MATAINDONESIA.CO.ID, Majene – Rapat Gabungan Komisi DPRD Kabupaten Majene yang berlangsung alot pada Rabu (10/6/2026) memicu perdebatan hangat. Dipimpin langsung oleh Wakil Ketua DPRD Majene, H. Edwien Wahab, rapat ini beragenda membahas hasil verifikasi Organisasi Perangkat Daerah (OPD) terhadap Pokok-Pokok Pikiran (Pokir) DPRD dalam Dokumen Rencana Kerja (Renja) OPD Tahun 2027.
Tensi rapat mulai memanas saat peserta membedah usulan Pokir mengenai Bantuan Modal Usaha Hibah untuk pelaku UMKM. Meski usulan tersebut didasari regulasi yang kuat dan merupakan hasil penyerapan aspirasi masyarakat melalui reses, RDP, hingga konsultasi konstituen, program ini justru ditolak dan belum bisa diakomodasi. Kendala utamanya tertahan pada masalah teknis nomenklatur atau kode penginputan program di tingkat dinas.
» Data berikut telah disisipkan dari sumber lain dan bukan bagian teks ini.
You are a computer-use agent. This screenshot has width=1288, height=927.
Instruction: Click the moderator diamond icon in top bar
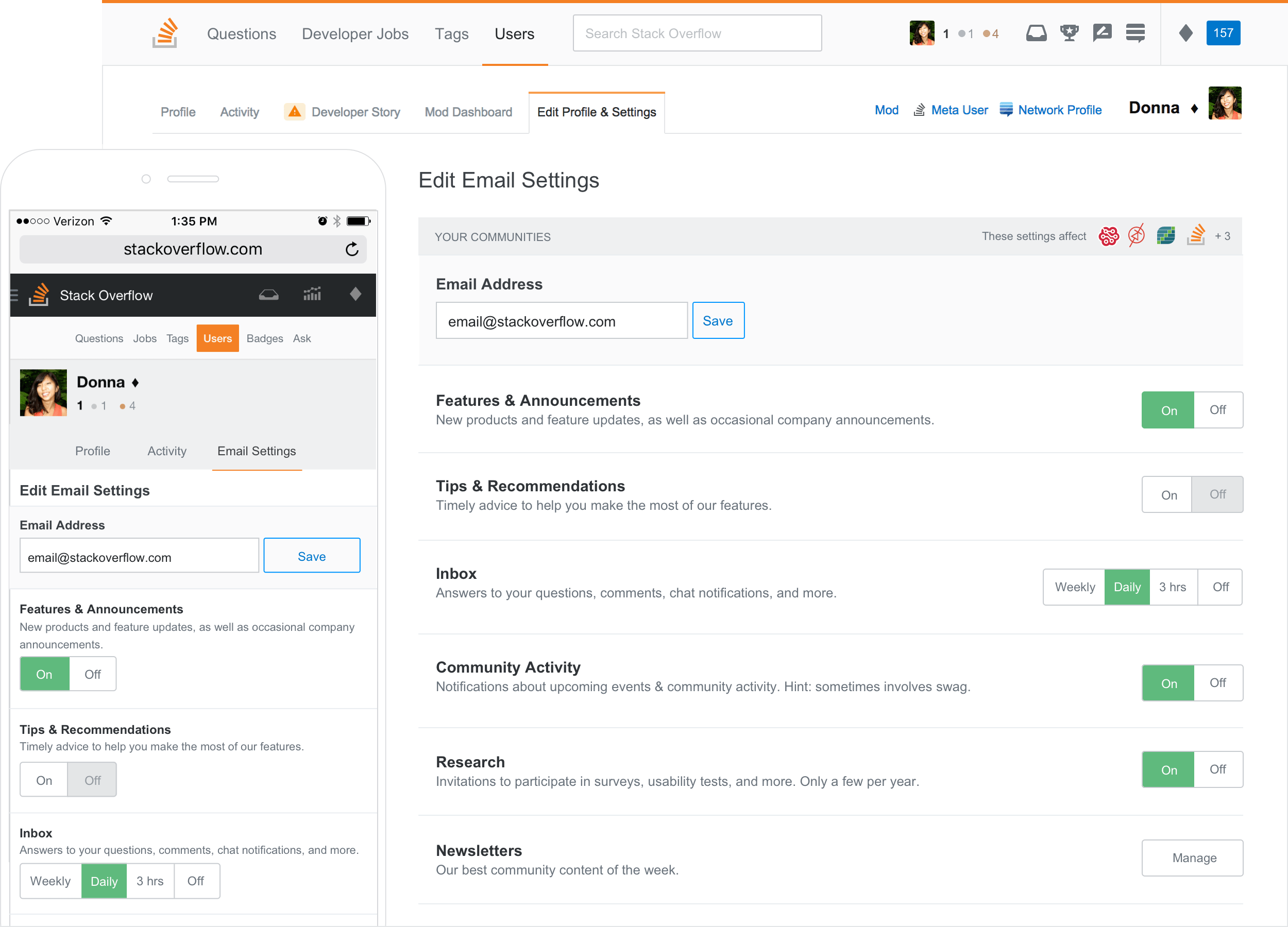point(1185,33)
Menanggapi kendala tersebut, DPRD Majene mendesak bagian perencanaan daerah dan Dinas Koperasi, UKM, Perdagangan, dan Perindustrian untuk segera membangun komunikasi yang lebih intens. Pihak legislatif menegaskan agar persoalan teknis ini tuntas sebelum dokumen Rencana Kerja Pemerintah Daerah (RKPD) masuk ke tahap verifikasi tingkat provinsi. Langkah ini krusial untuk memastikan aspirasi masyarakat tidak sekadar menjadi program di atas kertas, melainkan benar-benar menghadirkan manfaat nyata bagi para pelaku UMKM di Majene.